Dear 16-year-old Me
I write letters on this blog a lot. I’ve written one to the woman on the escalator, to the bug from my garage, to the class of 2013, to my music teacher, and even a letter to future me. So when I heard about the Dear Me link up that Emily from Chatting at the Sky was doing, I could hardly resist. I’m a little nervous and a little excited because, to be honest, I’m not really sure how this letter is going to go. Here it is, a letter to the 16-year-old me.
Dear 16-year-old me,
Wow! Can I just take a minute to say, you are adorable. I know you don’t believe me. You look at this picture and you hate that your hair is frizzy and your cheeks are rosy. I hate to break it to you, but you’re going to have to just get used to that. I know your older family members have assured you that your rosy cheeks will go away when you get older, but they are wrong. At 30, I’m still dealing with cheeks that turn beat red when embarrassed or cold or hot or sick or, well you get the point. I will say this, eventually this won’t bother you as much. The truth is, at some point you are going to realize how great your skin is and be thankful that you only ever need to deal with the occasional zit or two. No uncontrollable acne for you my dear girl, just rosy cheeks that you will never need to apply blush to. It could be worse.

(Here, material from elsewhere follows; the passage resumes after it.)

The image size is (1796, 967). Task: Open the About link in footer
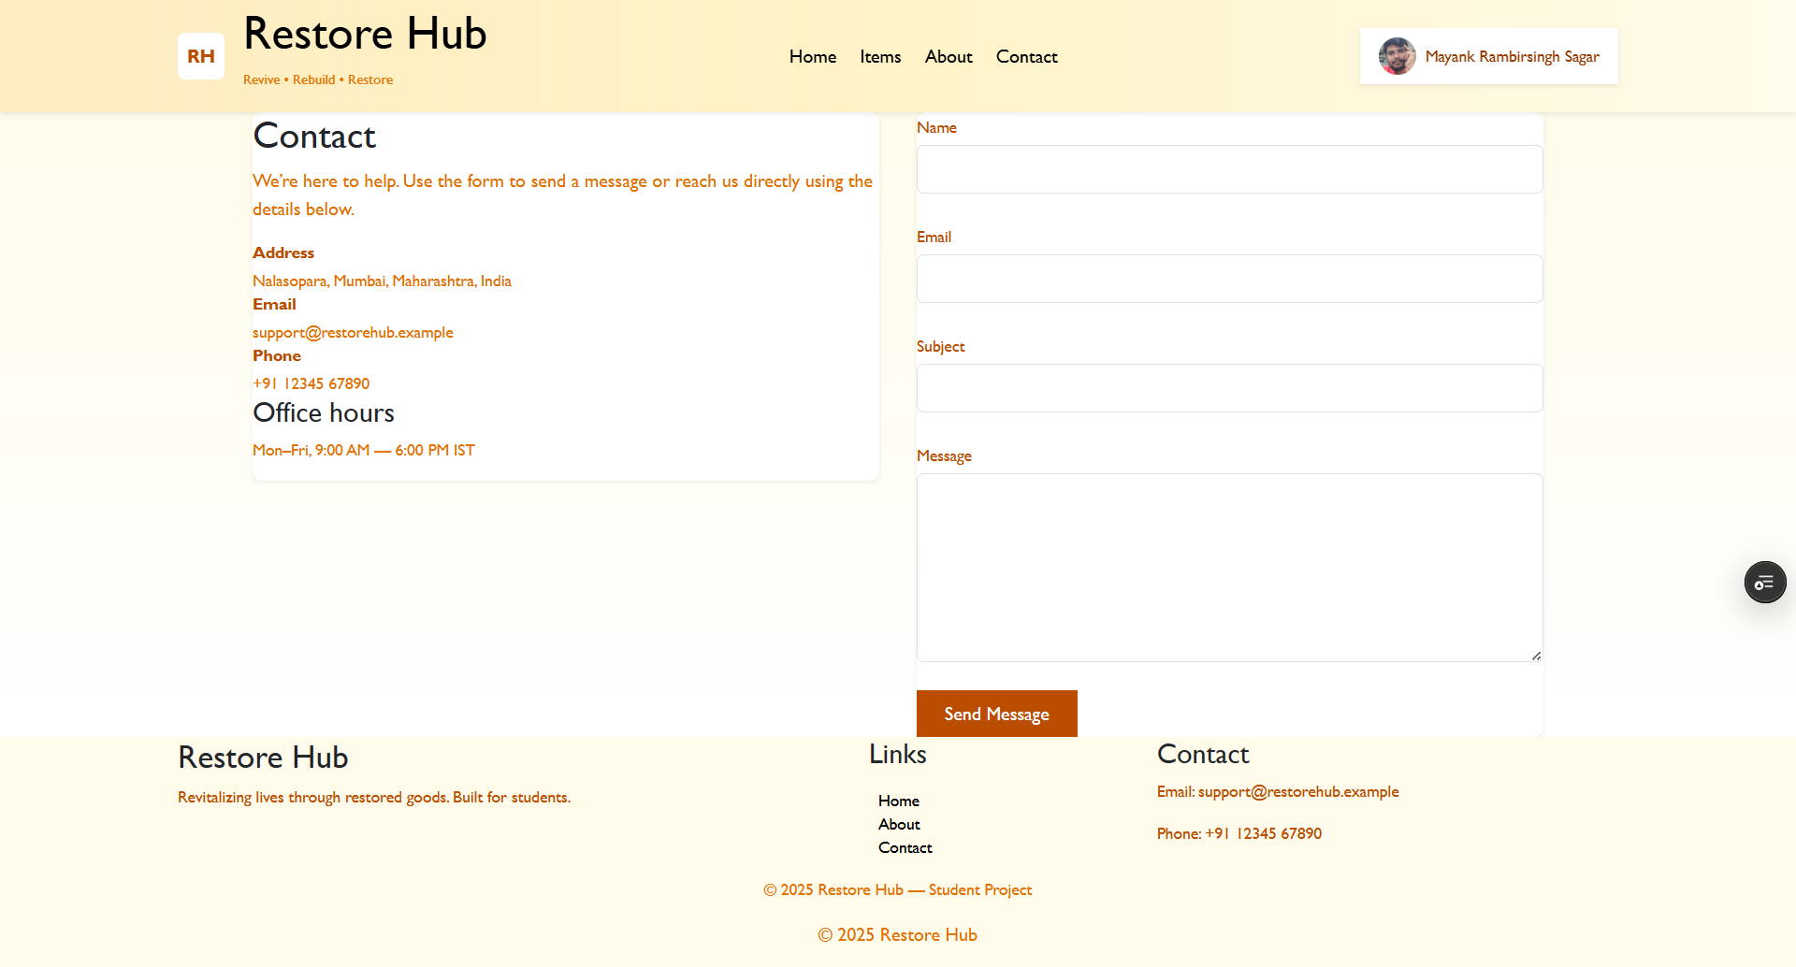click(898, 824)
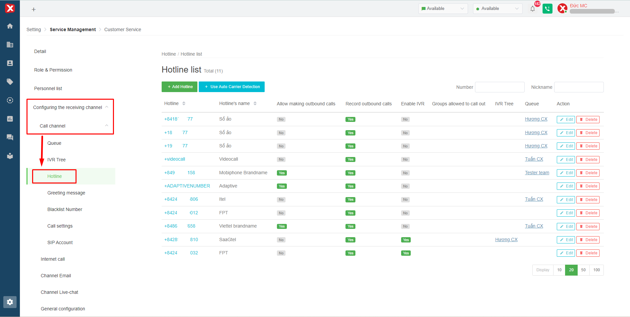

Can we talk about boys for a second? Here is the thing, I know that 16 has been a good year for you. You’ve had a boyfriend for most of the year and I’m sure you’ve noticed that your self-esteem has elevated because of that. There are days ahead when you will find yourself single and you will question your self worth. Please hear this: your value is not determined by how many boys want to date you. This will be a hard truth for you to learn. You are awesome but you will frequently assume the worst about yourself when you don’t receive the attention you desire from the boys you like. Do you want to know a secret? You aren’t any prettier just because a cute boy says you are. Stop waiting for others to praise you and start finding things to praise on your own. You are far too beautiful (both inside and out) to wait around for some teenage boy to figure that out.
There is another thing I need to bring up. You have some great friends and you will meet some more in the years to come. Years from now, you will still be incredibly close to some of these girls. But it’s not going to be all sunshine and rainbows between here and there. There will be fights and tears and even some times of silence. One word of advice: a little grace goes a long way. You are not as perfect as you proclaim to be. You have not walked in the shoes of these friends you are chastising. In some ways it is admirable that you would risk your friendship to confront someone about their behavior, but you don’t always engage in these conversations with a loving attitude. Self-righteous would be a better way to describe your attitude.
I’m really excited for you. You still have a lot of great things ahead of you. Don’t stress too much about the worries of today. Trust your gut. When something feels wrong, it probably is. You’re a smart girl. Stop doubting yourself so much.